With pictures left out, set down exactly the lines from the line containing "554x717 pixels." through the last line of the data.
DATA PROVIDED below:
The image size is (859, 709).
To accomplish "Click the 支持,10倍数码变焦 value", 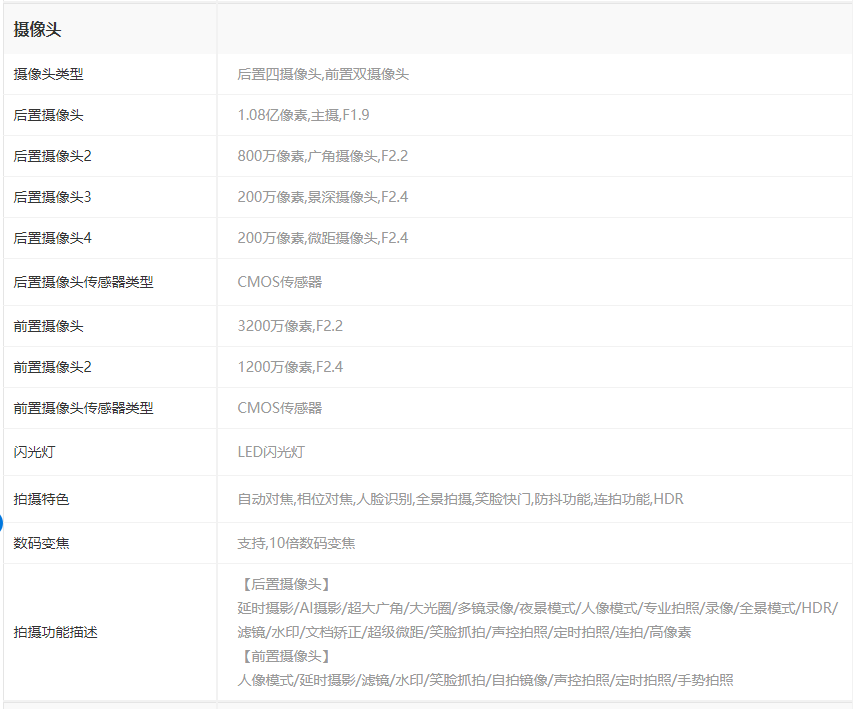I will pos(296,543).
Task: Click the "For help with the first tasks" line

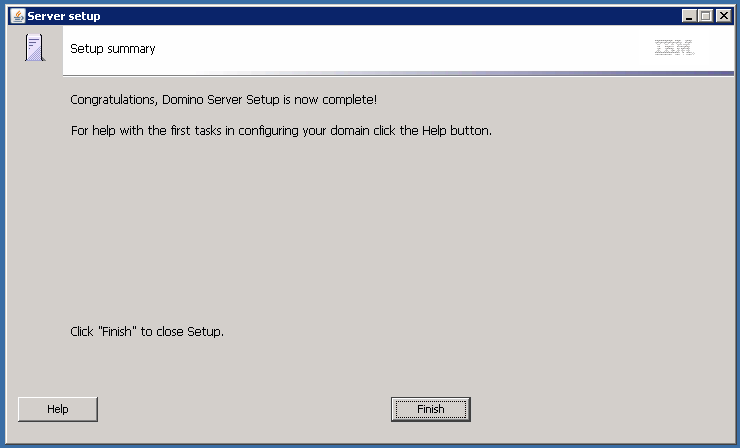Action: pos(281,130)
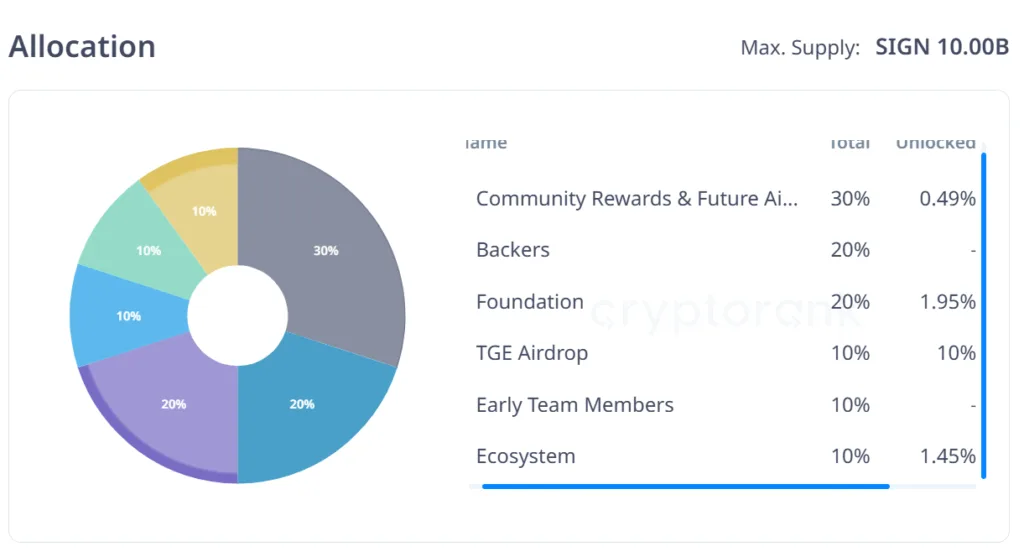Click the blue horizontal scrollbar
The image size is (1024, 557).
685,486
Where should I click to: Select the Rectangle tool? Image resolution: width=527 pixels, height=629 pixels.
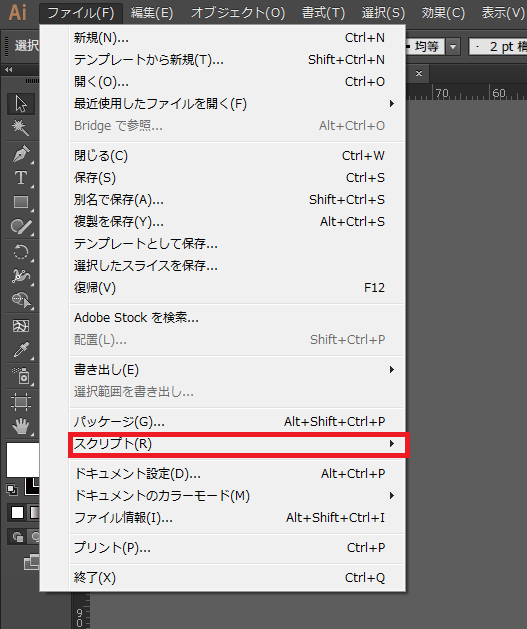pyautogui.click(x=21, y=202)
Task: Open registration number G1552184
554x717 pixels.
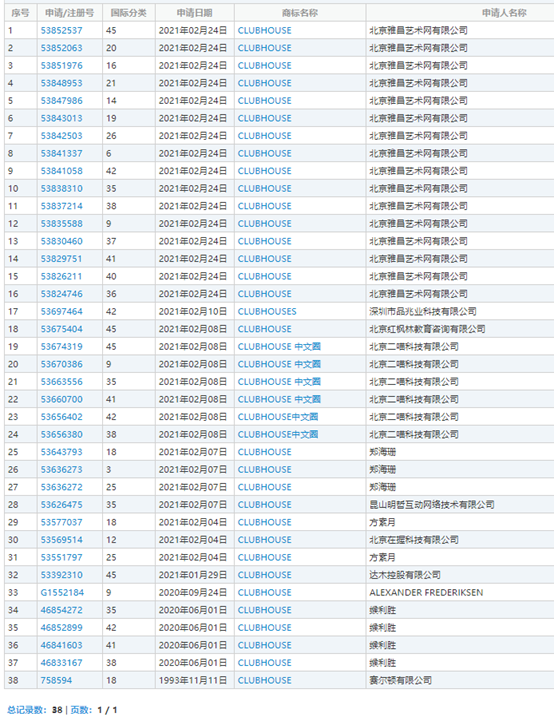Action: (x=62, y=592)
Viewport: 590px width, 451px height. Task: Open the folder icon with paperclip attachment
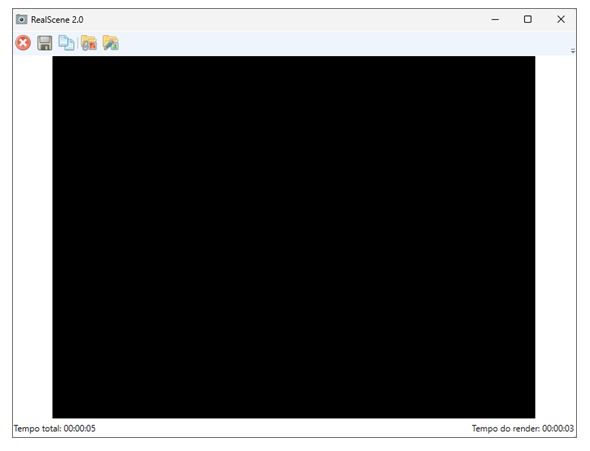pos(89,43)
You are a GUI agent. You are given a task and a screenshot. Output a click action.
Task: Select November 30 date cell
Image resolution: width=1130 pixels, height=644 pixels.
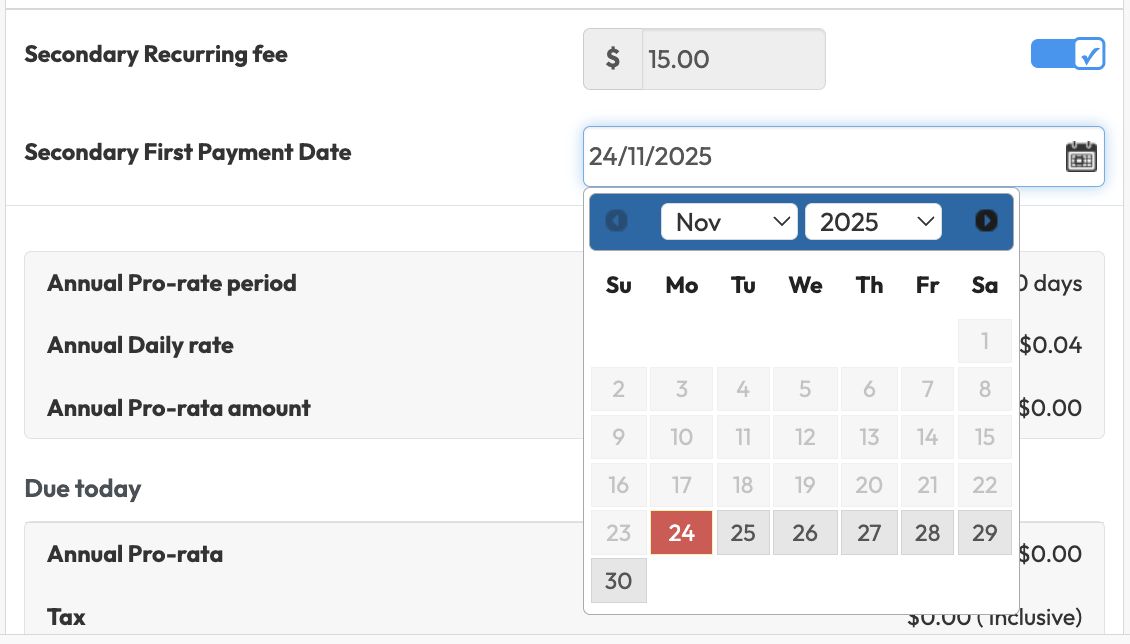(619, 581)
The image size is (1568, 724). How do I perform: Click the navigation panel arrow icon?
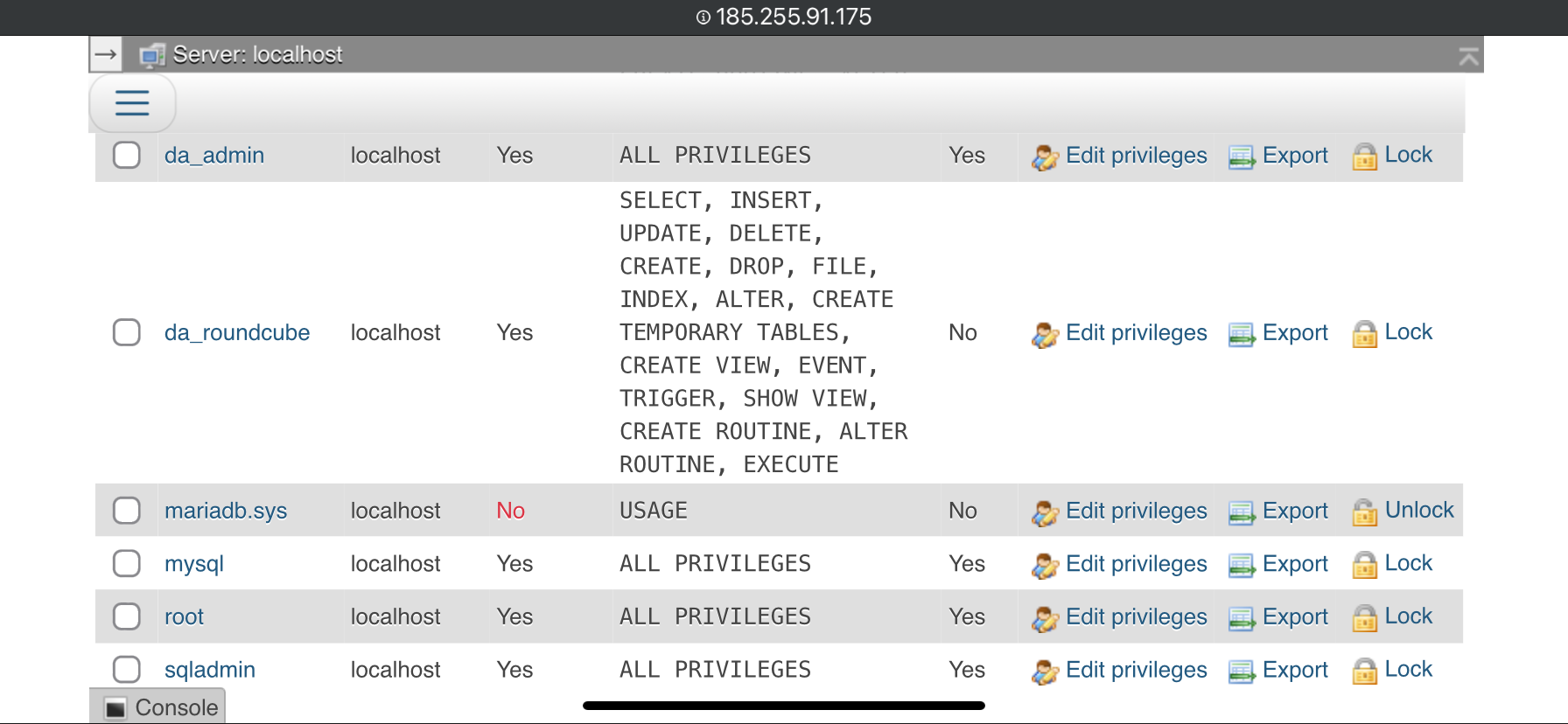tap(106, 54)
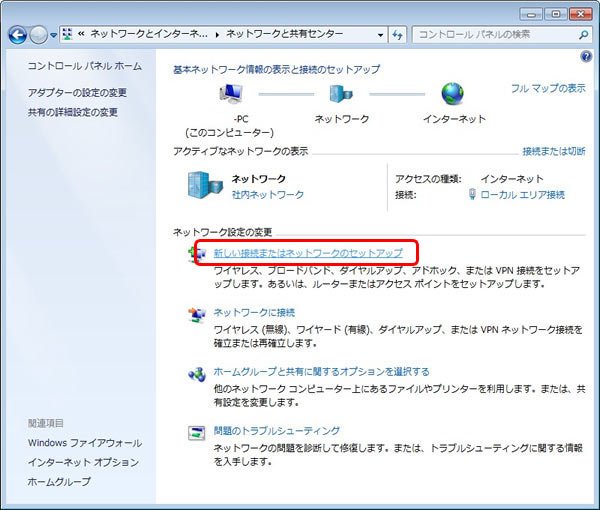Select 共有の詳細設定の変更 in sidebar
This screenshot has height=510, width=600.
point(73,112)
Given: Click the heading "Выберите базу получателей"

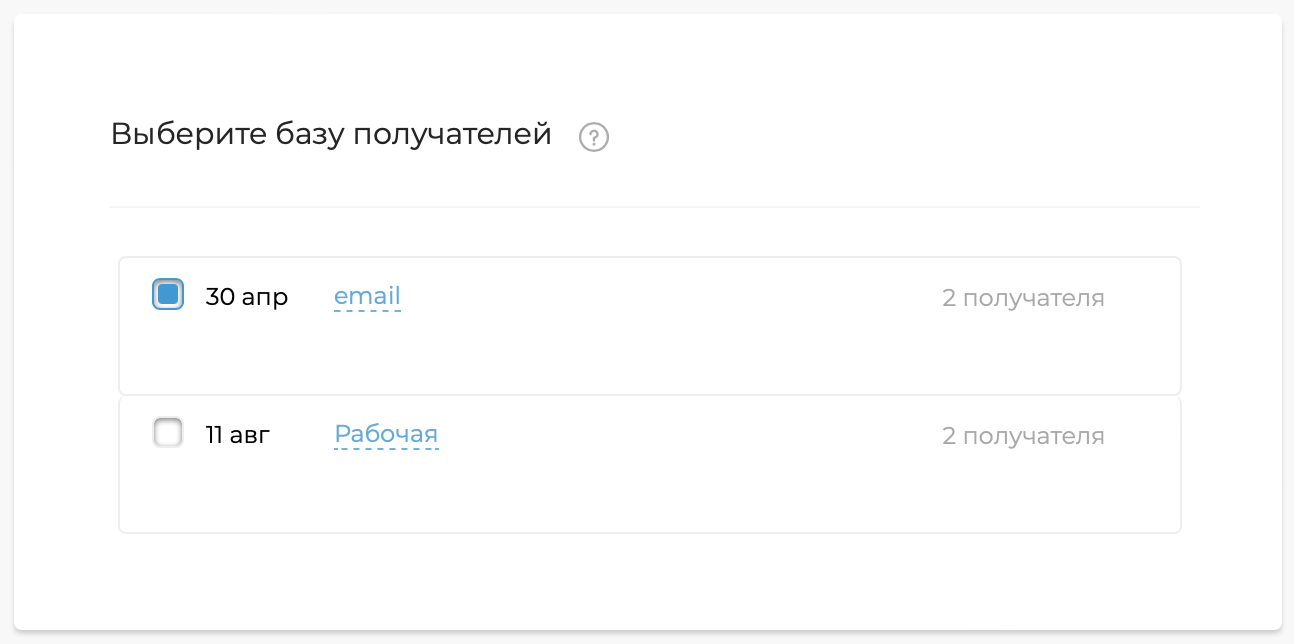Looking at the screenshot, I should (x=330, y=134).
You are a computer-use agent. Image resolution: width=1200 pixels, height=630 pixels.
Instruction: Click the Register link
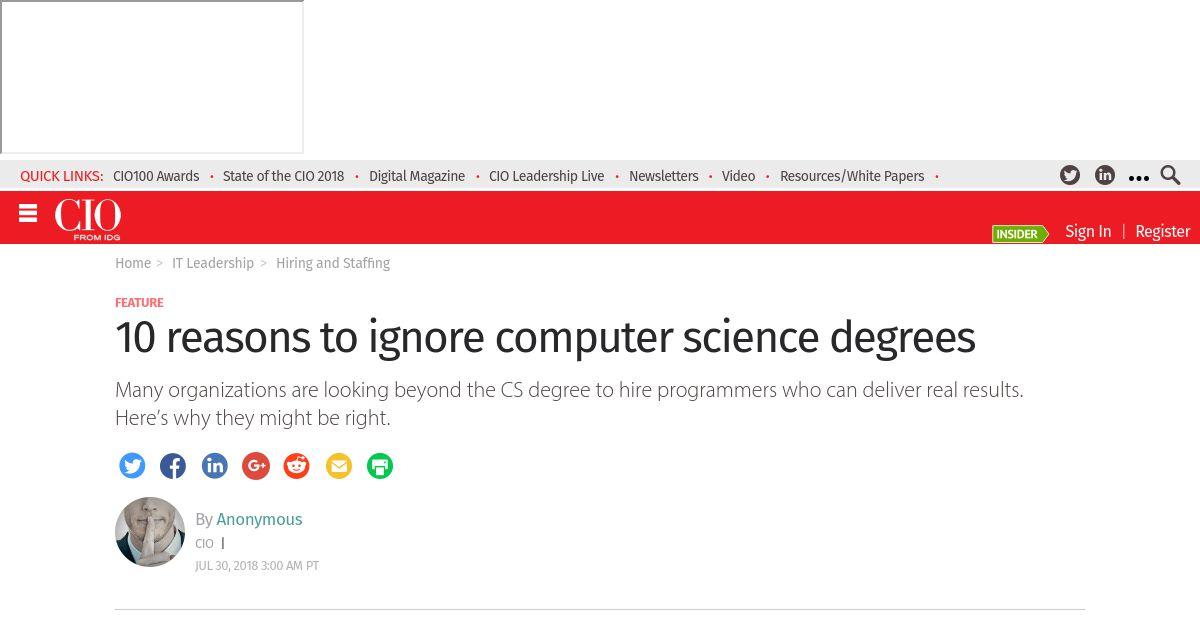pyautogui.click(x=1162, y=231)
End of DATA PROVIDED.
■ SOLUTION TO THE PROBLEM
554x717 pixels.
Action: (x=62, y=592)
Viewport: 590px width, 451px height. Task: Open the folder icon with paperclip attachment
pos(89,43)
You are a GUI agent. You are given a task and a screenshot. Output a click action.
Task: Select November 30 date cell
Image resolution: width=1130 pixels, height=644 pixels.
(619, 581)
The image size is (1568, 724). How do I perform: Click the navigation panel arrow icon?
tap(106, 54)
Select 共有の詳細設定の変更 in sidebar
This screenshot has height=510, width=600.
point(73,112)
Given: Click the heading "Выберите базу получателей"

Looking at the screenshot, I should (x=330, y=134).
You are a computer-use agent. Image resolution: width=1200 pixels, height=630 pixels.
Instruction: Click the Register link
pyautogui.click(x=1162, y=231)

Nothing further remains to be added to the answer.